*** Opening of Supplied records ***
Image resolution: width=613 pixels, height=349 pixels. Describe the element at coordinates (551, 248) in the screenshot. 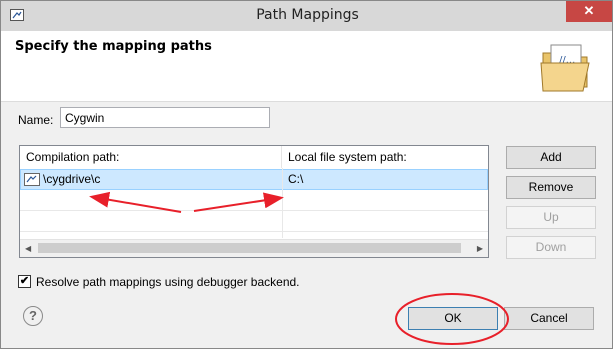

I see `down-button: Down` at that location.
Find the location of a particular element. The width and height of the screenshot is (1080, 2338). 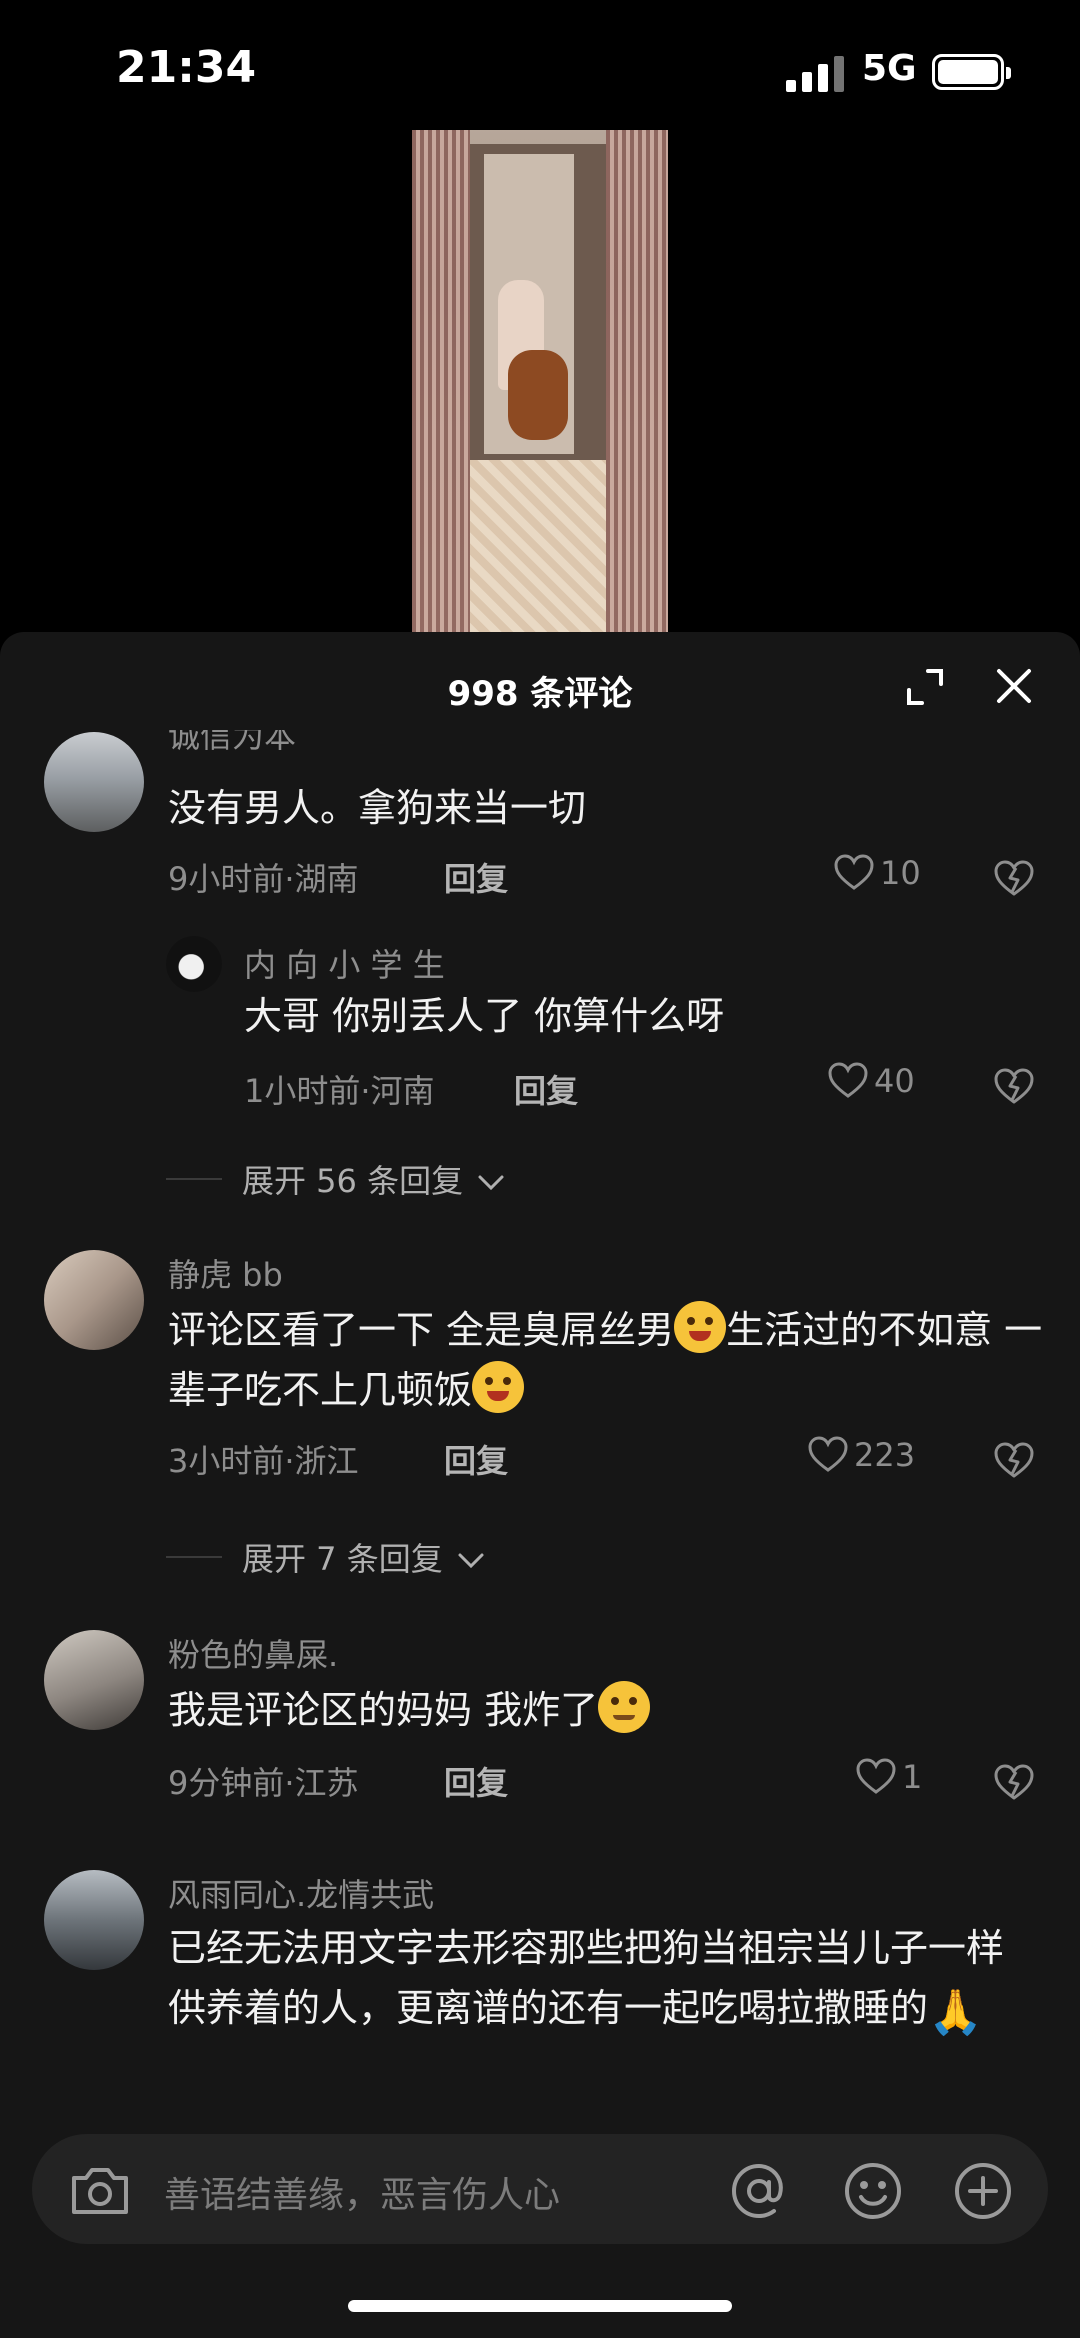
*** Close of Supplied records ***
*** Opening of Supplied records ***
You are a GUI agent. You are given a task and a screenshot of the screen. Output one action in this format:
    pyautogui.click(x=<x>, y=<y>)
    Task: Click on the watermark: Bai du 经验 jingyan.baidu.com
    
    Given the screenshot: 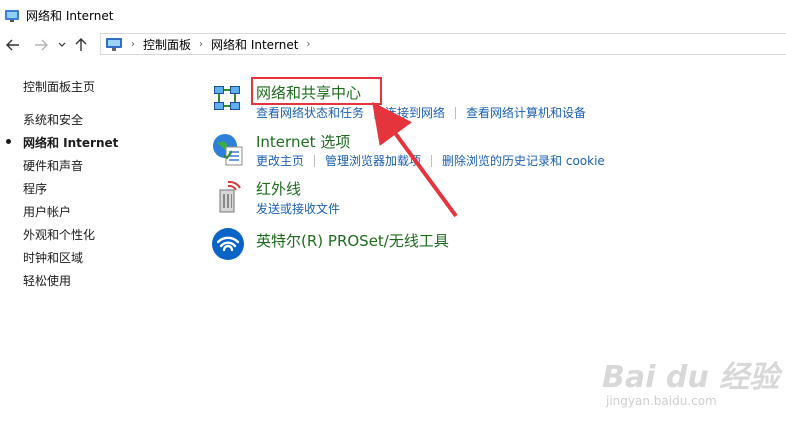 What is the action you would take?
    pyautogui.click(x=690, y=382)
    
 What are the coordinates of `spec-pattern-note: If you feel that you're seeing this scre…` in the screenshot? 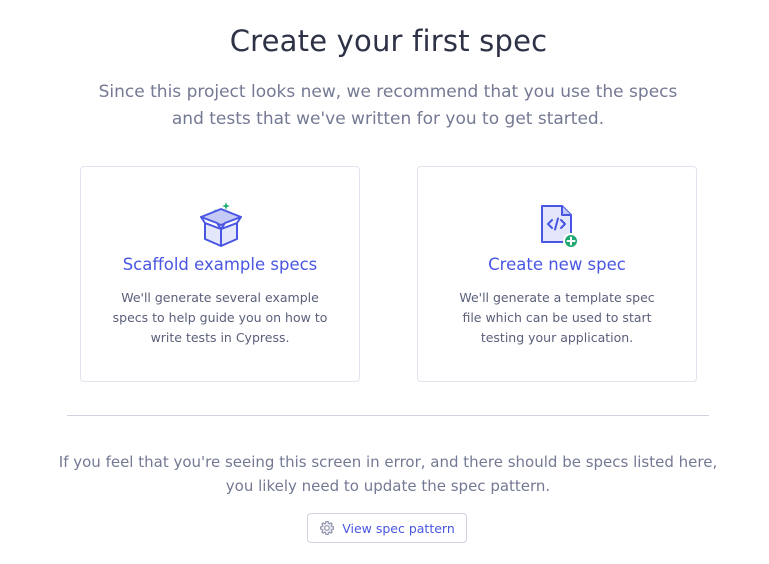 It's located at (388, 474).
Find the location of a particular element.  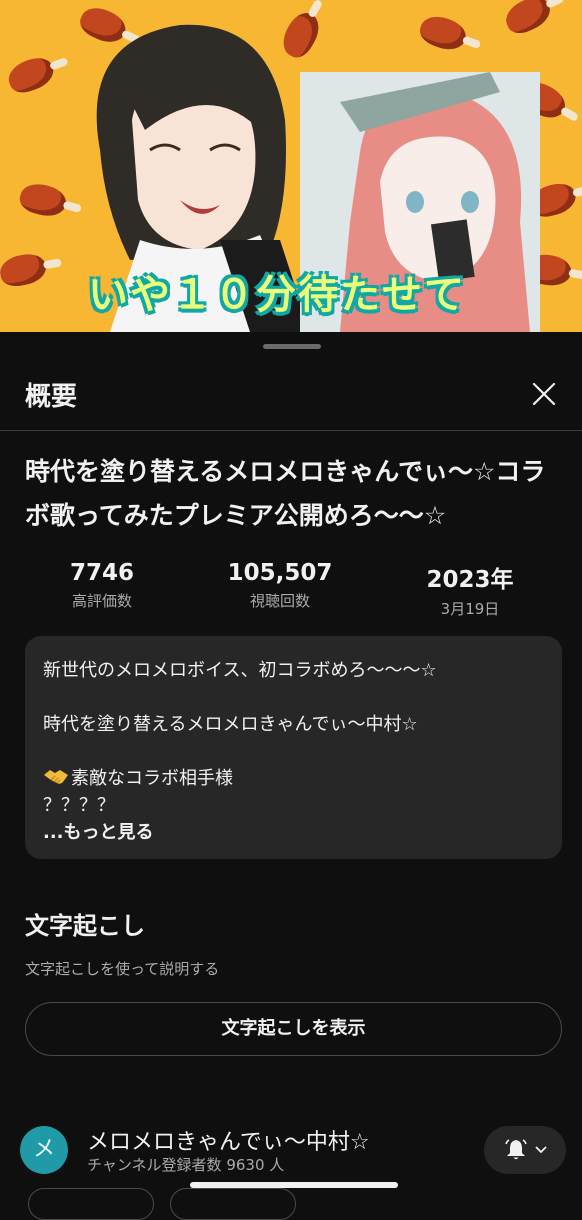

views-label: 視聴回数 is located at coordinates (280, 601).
*** Close of Supplied records ***
*** Opening of Supplied records ***
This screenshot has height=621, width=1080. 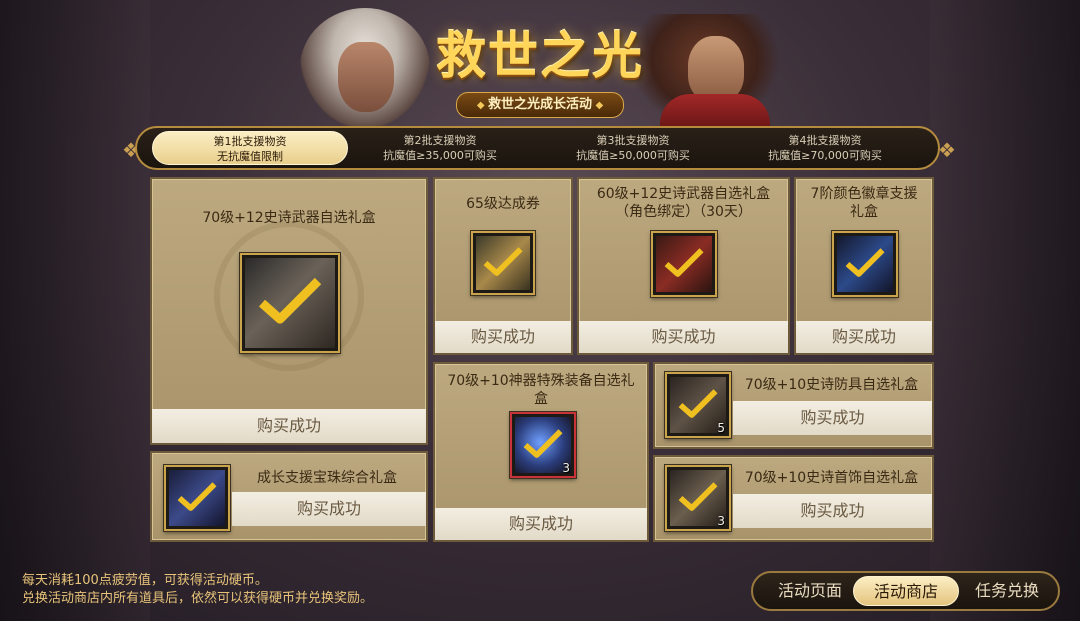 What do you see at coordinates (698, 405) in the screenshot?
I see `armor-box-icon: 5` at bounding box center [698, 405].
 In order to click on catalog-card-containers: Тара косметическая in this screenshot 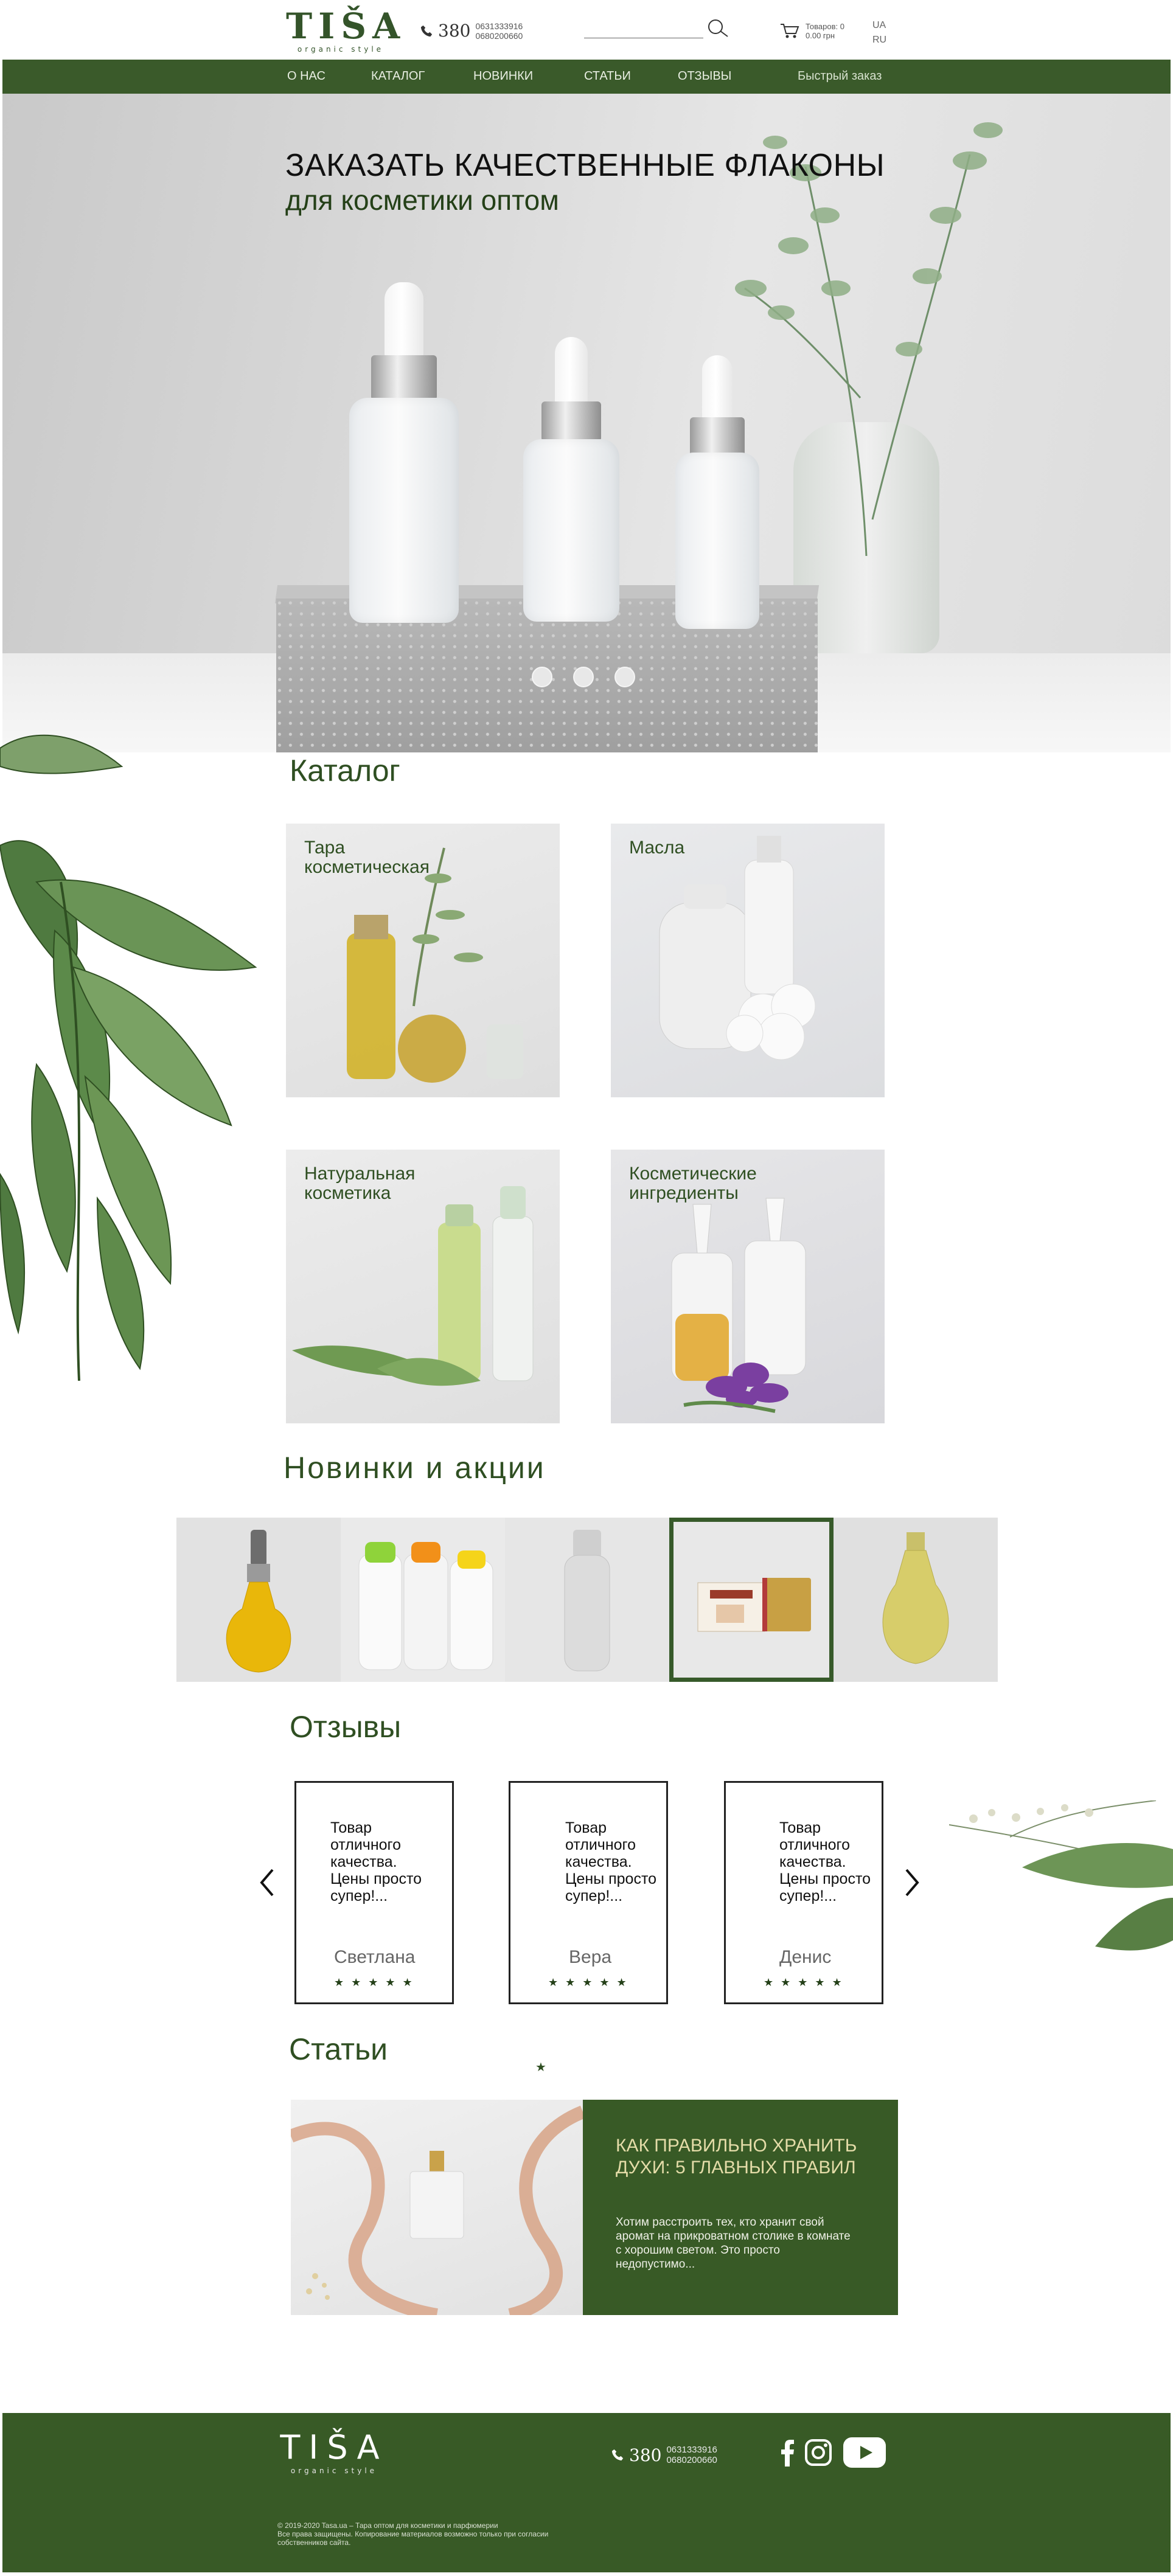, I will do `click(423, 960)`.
*** Close of Supplied records ***
Format everything in the listing from the line containing "Image resolution: width=613" down to the line containing "Find the location of a particular element. The" as a JSON list of strings, one string per line and blank lines omitted. Leave the pictures out of the output.

[
  "Image resolution: width=613 pixels, height=349 pixels. Describe the element at coordinates (551, 248) in the screenshot. ",
  "I see `down-button: Down` at that location.",
  "Find the location of a particular element. The width and height of the screenshot is (1080, 2338). "
]